1st President of Guinea-Bissau
- In office 24 September 1973 – 14 November 1980
- Prime Minister: Francisco Mendes
- Vice President: Umaru Djaló João Bernardo Vieira
- Preceded by: Office established
- Succeeded by: João Bernardo Vieira

Personal details
- Born: Luís Severino de Almeida Cabral 11 April 1931 Bissau, Portuguese Guinea
- Died: 30 May 2009 (aged 78) Torres Vedras, Portugal
- Cause of death: Cardiac arrest
- Resting place: Cemitério do Alto de São João
- Party: African Party for the Independence of Guinea and Cape Verde
- Spouse: Lucete Cabral

= Luís Cabral =

President of Guinea-Bissau from 1974 to 1980

Luís Severino de Almeida Cabral (11 April 1931 – 30 May 2009) was a Bissau-Guinean politician who was the first President of Guinea-Bissau. He served from 1974 to 1980, when a military coup d'état led by João Bernardo Vieira deposed him. Luís Cabral was a half-brother of Amílcar Cabral, with whom he co-founded the African Party for the Independence of Guinea and Cape Verde (PAIGC) in 1956.

==Early life==
Luís Cabral was born in the city of Bissau, Portuguese Guinea, on April 11, 1931, to mestiço (mixed-race) parents originally from Cape Verde. He completed his primary school studies in the Cape Verde archipelago, which was also a Portuguese territory at that time. Later he received training in accountancy. He was also educated in Bissau and joined a Portuguese business, Companhia União Fabril.

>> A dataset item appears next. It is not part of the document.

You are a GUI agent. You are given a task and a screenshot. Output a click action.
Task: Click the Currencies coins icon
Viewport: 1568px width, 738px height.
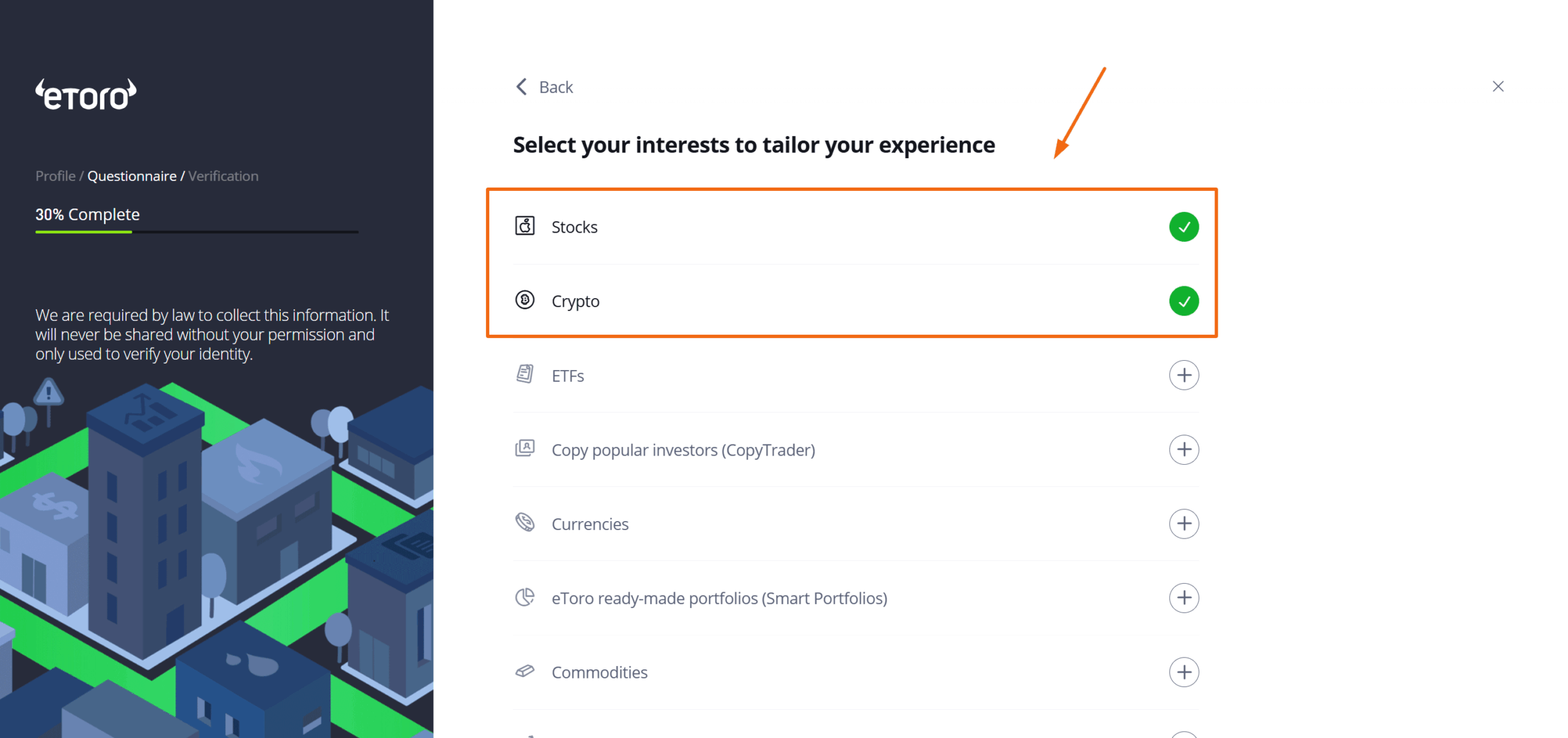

==Pro-independence guerrilla and Presidency==
In 1956 Cabral was one of the six founders of the African Party for the Independence of Guinea and Cape Verde (PAIGC). In the early 1960s, PAIGC launched an anti-colonial guerrilla war against the Portuguese authorities. He helped organize a dock strike that was brutally suppressed by the Portuguese authorities. and resulted in a loss of more than 50 lives. This led to the PAIGC abandoning non-violence, which came as a shock to Cabral. Luís Cabral's rise to leadership began in 1973, after the assassination in Conakry, Guinea, of his half-brother Amílcar Cabral, the noted Pan-African intellectual and founder of the PAIGC. Leadership of the party then engaged in fighting for independence from Portuguese rule for both Guinea-Bissau (then known as Portuguese Guinea) and for Cape Verde, fell to Aristides Pereira, who later became the president of Cape Verde. The Guinea-Bissau branch of the party, however, followed Luís Cabral.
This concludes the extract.